Texte fourni.
L’armée nord-coréenne a réussi lundi matin le lancement d’un nouveau missile. La munition, de courte portée, a été tirée du polygone situé près de Wonsan, sur la côte est du pays. Le vol a duré près de six minutes, après quoi le missile, ayant parcouru 450 km, est tombé en mer du Japon. L’altitude de vol avoisinait les 100 km.
« Le missile est tombé dans notre zone économique exclusive, a déclaré aux journalistes le secrétaire général du gouvernement japonais Yoshihide Suga. L’emplacement de la chute a été enregistré à 500 km de l’île Sado dans la préfecture de Niigata et à 300 km des îles Oki dans la préfecture de Shimane. Ce lancement est une violation flagrante des résolutions du Conseil de sécurité des Nations unies. »
Les spécialistes militaires japonais et sud-coréens, sur la base de leurs propres renseignements et des données radars, ont conclu que la munition testée était un missile de courte portée identique au missile tactique soviétique R-17 (Scud-B ou Scud-C dans la classification de l’Otan). Selon l’Institut international de recherches stratégiques, la Corée du Nord dispose tout au plus d’une dizaine de missiles de ce type. Néanmoins, d’après certains experts militaires, par ces derniers essais Pyongyang a montré qu’il était prêt à se doter de toute une famille de missiles capables d’éliminer des cibles à n’importe quelle portée.

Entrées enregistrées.
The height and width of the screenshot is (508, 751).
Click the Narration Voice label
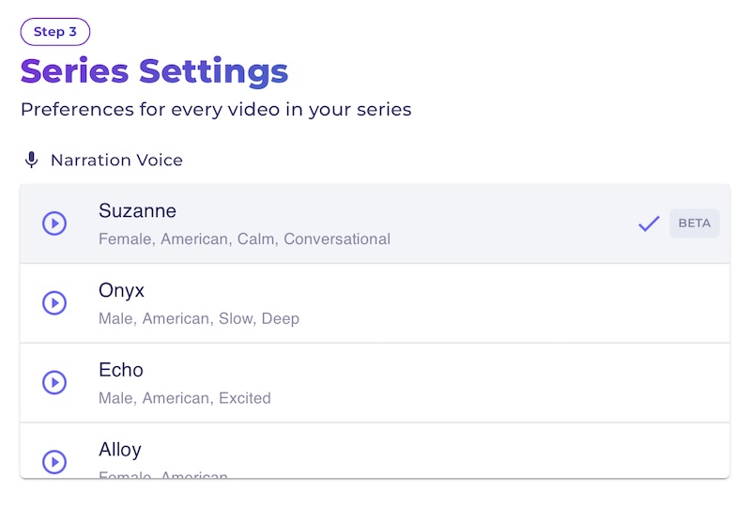point(116,160)
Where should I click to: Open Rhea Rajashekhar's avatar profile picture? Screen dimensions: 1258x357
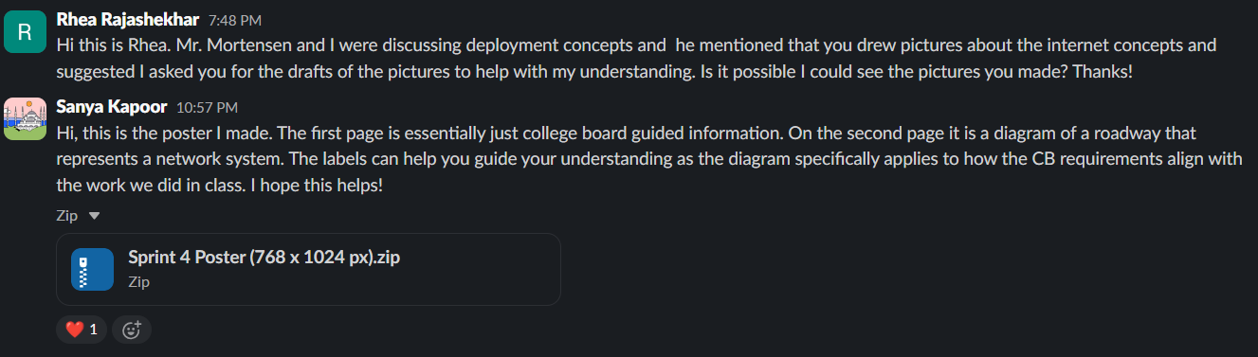26,31
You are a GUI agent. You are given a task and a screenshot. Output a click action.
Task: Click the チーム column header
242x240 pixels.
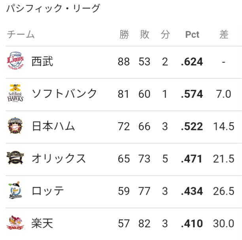point(21,34)
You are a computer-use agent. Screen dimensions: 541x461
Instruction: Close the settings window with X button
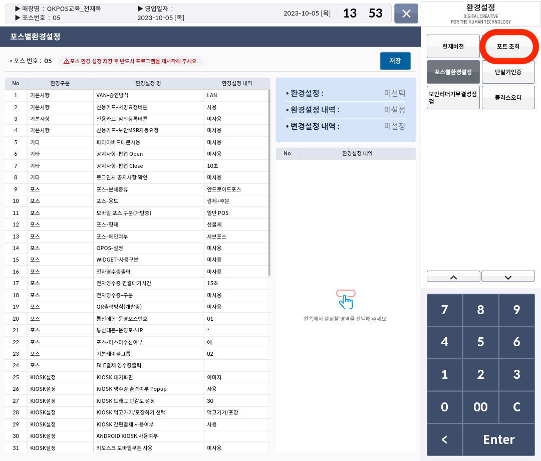click(406, 14)
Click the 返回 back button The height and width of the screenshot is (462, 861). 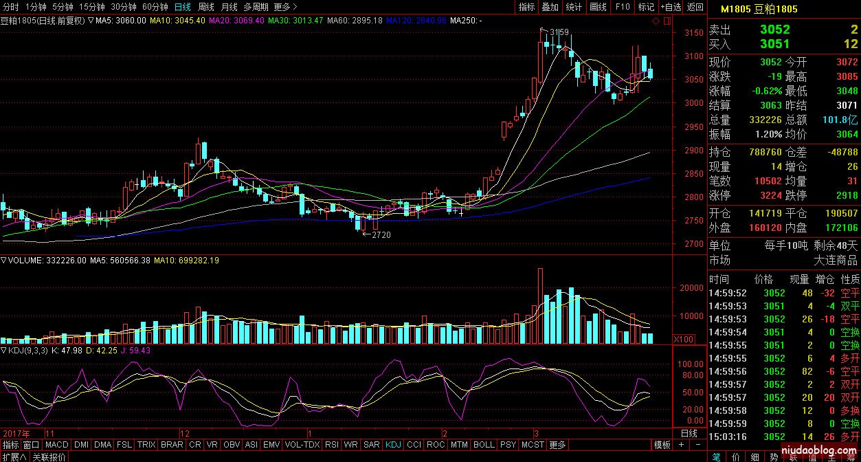(695, 7)
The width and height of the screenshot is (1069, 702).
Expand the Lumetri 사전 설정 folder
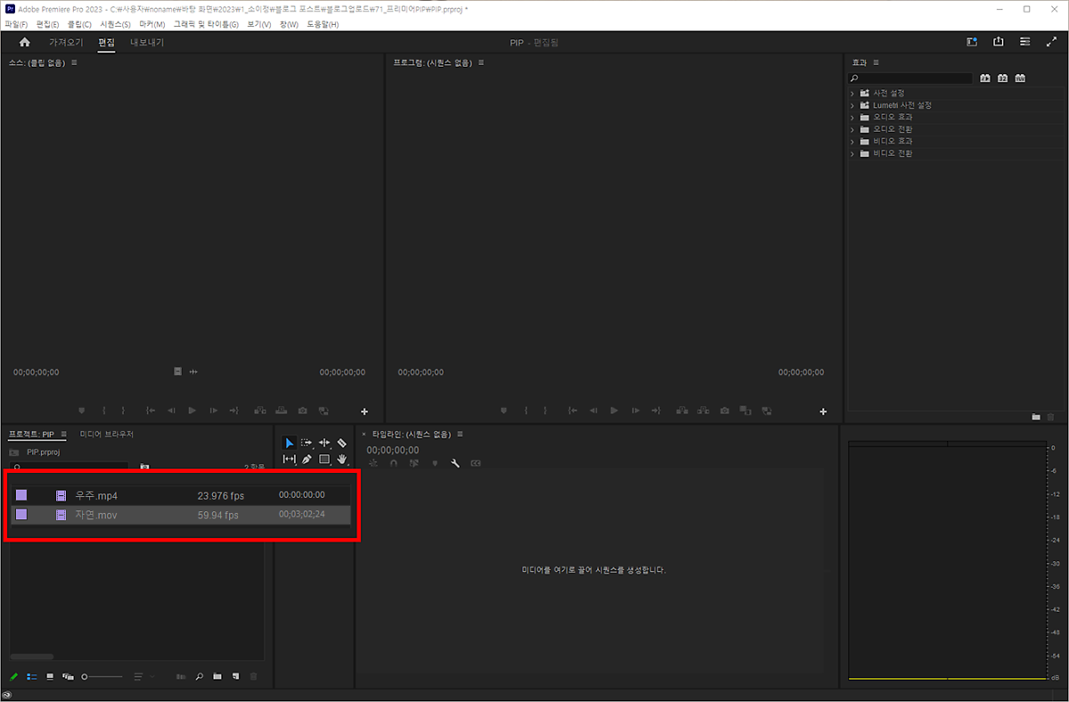[x=853, y=105]
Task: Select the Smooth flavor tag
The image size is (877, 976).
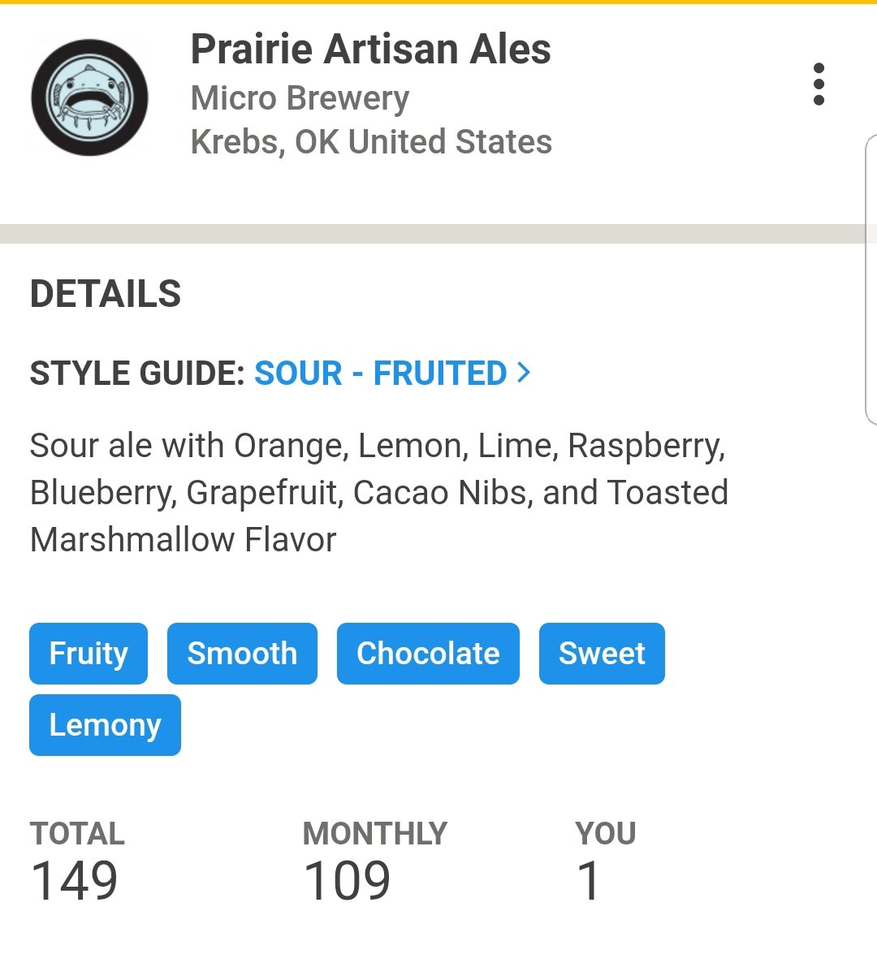Action: [242, 654]
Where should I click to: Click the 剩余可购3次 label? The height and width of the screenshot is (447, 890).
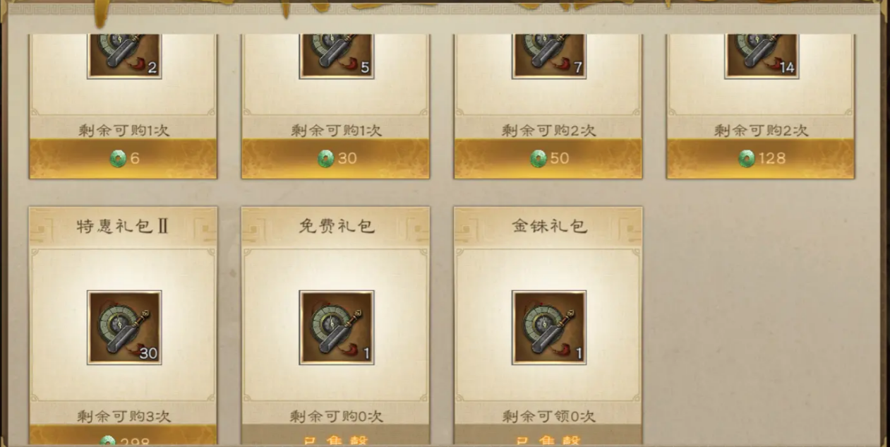[124, 416]
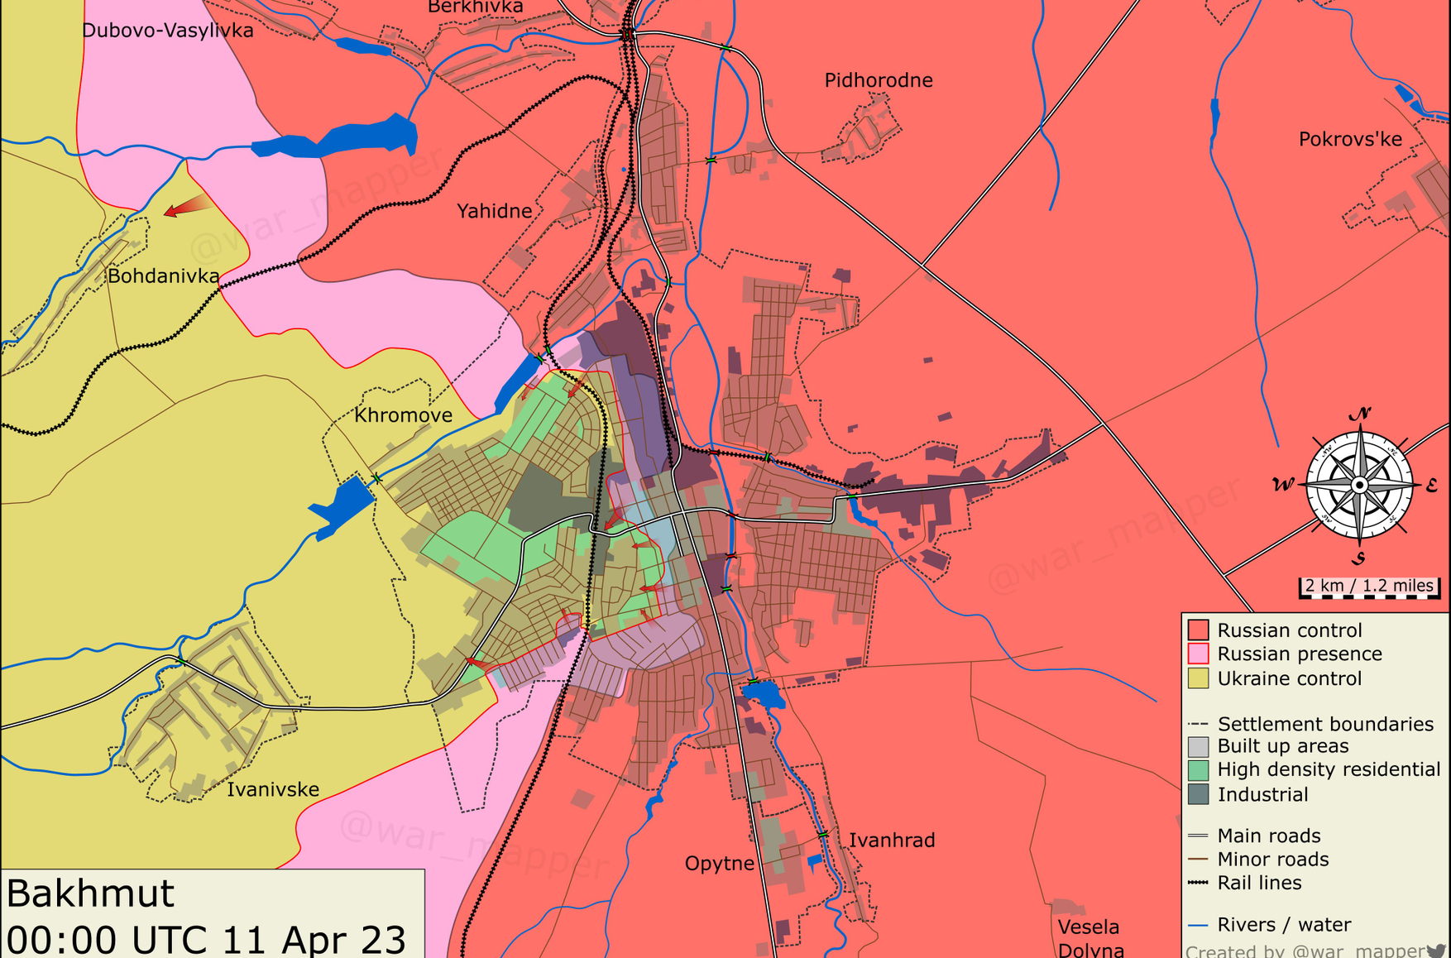
Task: Choose the Industrial gray swatch in legend
Action: [x=1198, y=794]
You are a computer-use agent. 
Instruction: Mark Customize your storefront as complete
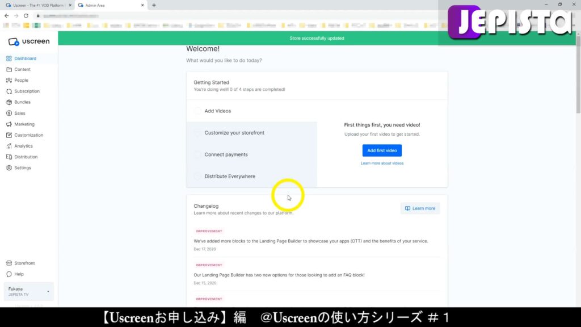[199, 132]
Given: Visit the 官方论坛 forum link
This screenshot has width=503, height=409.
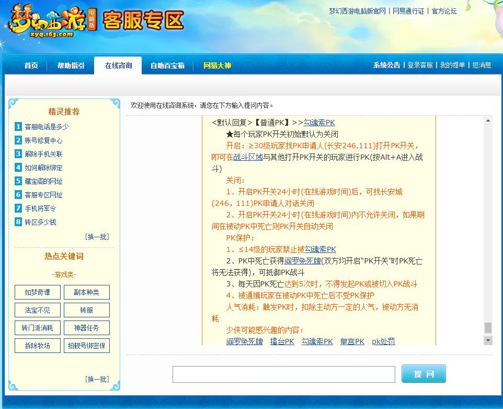Looking at the screenshot, I should (443, 11).
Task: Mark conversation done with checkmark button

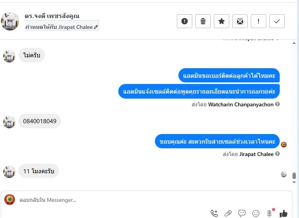Action: tap(277, 21)
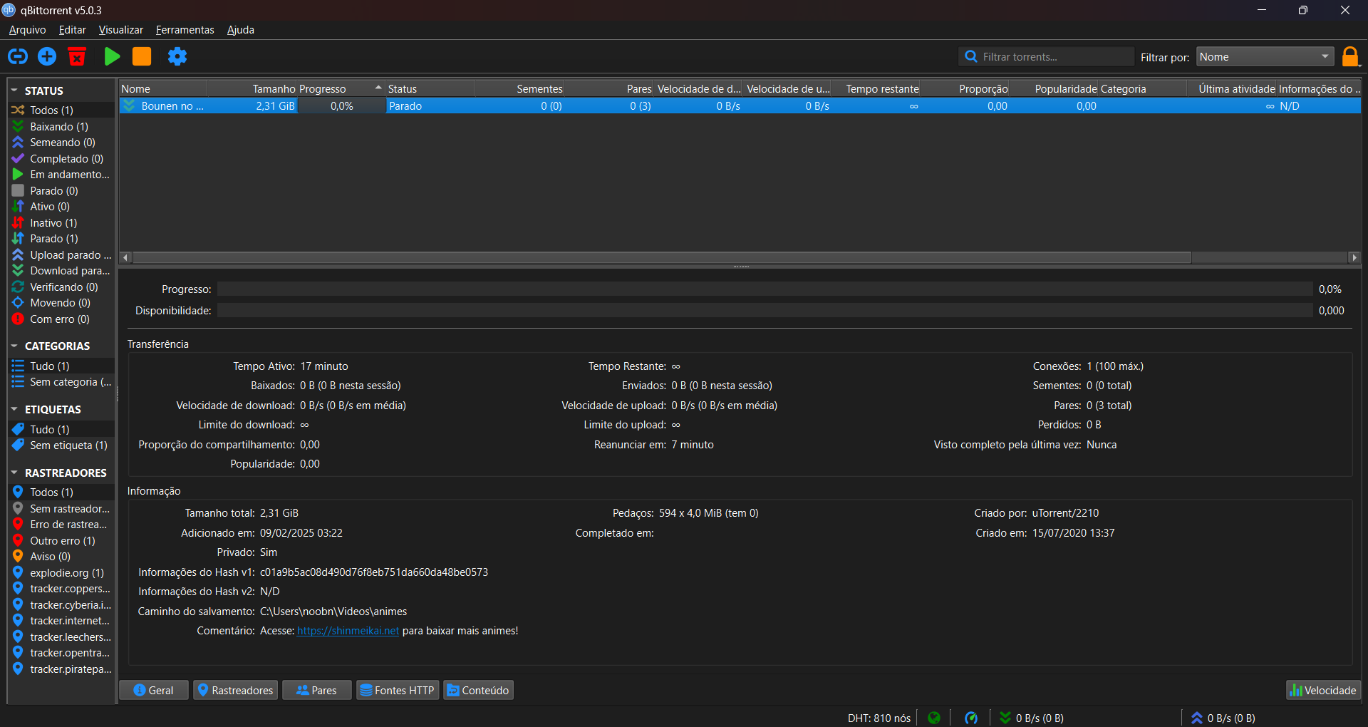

Énoncé.
Reprenez mot pour mot, dans le texte sur le tir de missile nord-coréen, le passage qui s’ouvre sur les mots contenant « Les spécialistes militaires » et se termine par « n’importe quelle portée. ».

Réponse finale.
Les spécialistes militaires japonais et sud-coréens, sur la base de leurs propres renseignements et des données radars, ont conclu que la munition testée était un missile de courte portée identique au missile tactique soviétique R-17 (Scud-B ou Scud-C dans la classification de l’Otan). Selon l’Institut international de recherches stratégiques, la Corée du Nord dispose tout au plus d’une dizaine de missiles de ce type. Néanmoins, d’après certains experts militaires, par ces derniers essais Pyongyang a montré qu’il était prêt à se doter de toute une famille de missiles capables d’éliminer des cibles à n’importe quelle portée.